The tech publication, which cited a source with direct knowledge of the plan, said that founder and chief executive Mark Zuckerberg would discuss the new name at Facebook’s annual Connect conference on Thursday 28 October, though the identity could be revealed before then.
When contacted by Campaign, a Facebook spokesman said: “We don't comment on rumour or speculation.”
Zuckerberg said in July that he wants to transition Facebook into a “metaverse company”. The term metaverse, though often used as a singular, refers to a range of virtual and mixed reality platforms in which users can interact with each other, brands and experiences via avatars.
It is often applied to games titles such as Fortnite and Roblox, and decentralised platforms including Decentraland and The Sandbox – but Facebook plans to make inroads into the metaverse through the development of physical tech products including its Oculus VR headsets, neural wristbands and AR glasses.
Speaking at the IAB UK Digital Upfronts last week, Nicola Mendelsohn, vice-president of Facebook’s global business group, urged brands to “get their heads around” the metaverse, arguing it would be central to how they reached consumers in the years to come.
The move comes after a tumultuous time for the social media giant, which has faced severe criticism following a series of reports in the Wall Street Journal last month based on leaked documents from whistleblower Frances Haugen, which alleged the company knew about and failed to act on a number of damaging consequences of its platforms.

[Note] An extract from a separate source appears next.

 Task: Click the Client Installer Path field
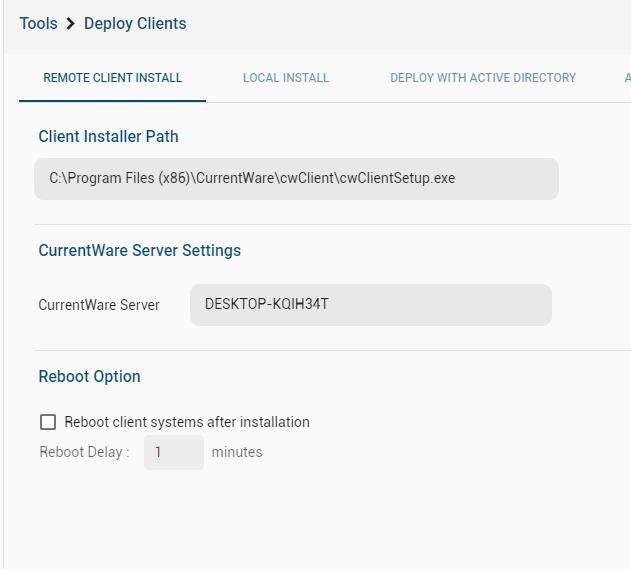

Facebook has strongly rejected Haugen’s moral criticism that it “puts profit before safety” and has issued a series of rebuttals to the charges from Haugen and others, which include an accusation that it has misled investors and advertisers about the size of its user base.
On 4 October, it also experienced a six-hour outage, affecting all of its platforms. It has been attributed to the company’s management of all its own technology – meaning the problem that caused the outage also prevented it from being fixed easily.
The corporate rebrand will see Facebook follow in the footsteps of Google, which changed the name of its trading company to Alphabet in 2015, spinning off some of its other operations into separate companies under the Alphabet umbrella.
Despite this, in the second quarter of 2021, Alphabet’s “other bets” (operations not branded as Google or YouTube) accounted for just 0.3% of its $61.9 billion in revenue.